Pardons are absolute and they are a power of the presidency that cannot be overturned Congress or the courts. It seems like a power that oversteps the bounds of the President but it was created with a very specific purpose, and it was that purpose that George Washington first used it. The idea was that a presidential pardon would be able to restore peace after insurrection. This was why early presidents used the power of the pardon, but modern presidents have used the pardon to repay favors or to curry political capital with their target base. Here are just a few of the shocking presidential pardons over the years that may or may not have been done in order to restore tranquility to the commonwealth.

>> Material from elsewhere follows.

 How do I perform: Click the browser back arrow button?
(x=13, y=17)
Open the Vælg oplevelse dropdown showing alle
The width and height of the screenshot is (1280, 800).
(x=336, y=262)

George Wilson comes early on the list not necessarily because his pardon was shocking but because of what happened after he was granted a pardon. In 1892, George Wilson and James Porter robbed a U.S. mail carrier. They were later arrested and tried. Both men were found guilty on six charges including “putting the life of the driver in jeopardy” and robbery of the mail. The men were sentenced to death by hanging which was scheduled for July 2nd, 1830.
Wilson, unlike his partner in crime, had some very powerful friends in Washington. These friends beseeched then President Andrew Jackson to pardon George Wilson of his crimes or least the death sentence. With many requests coming to him, Andrew Jackson decided to give George leniency. In 1830, Andrew Jackson pardoned Wilson for the crimes that led to his death sentence but let the rest stand. George Wilson would live but he would have to spend twenty years in jail to pay for the crimes he was not pardoned from.
On the surface, this seems like a good day for George Wilson, but then he did something that no one expected. He refused the pardon. This was unheard of and no one knew what to do about it. Andrew Jackson felt that George Wilson had no choice but to take the pardon and Wilson argued that the pardon had no value if he did not accept it. The case went all the way to the Supreme Court. The Justices weighed the arguments and decided that a pardon was a piece of property just like anything else.
They ruled that Wilson could not be forced to take the pardon and if Wilson did not accept the pardon then it did not have any value. Therefore, Wilson’s original conviction stayed and his death sentence was carried out. George Wilson was hanged for his crimes just like his accomplice and the efforts of his friends and President Jackson failed. There is no clear explanation for why Wilson preferred to be hanged rather than spend 20 years in prison but he is not the only person to reject presidential leniency. Arnold Ray Jones refused to have his sentence commuted by President Obama in 2016 because it came with the condition of enrolling in a residential drug treatment program.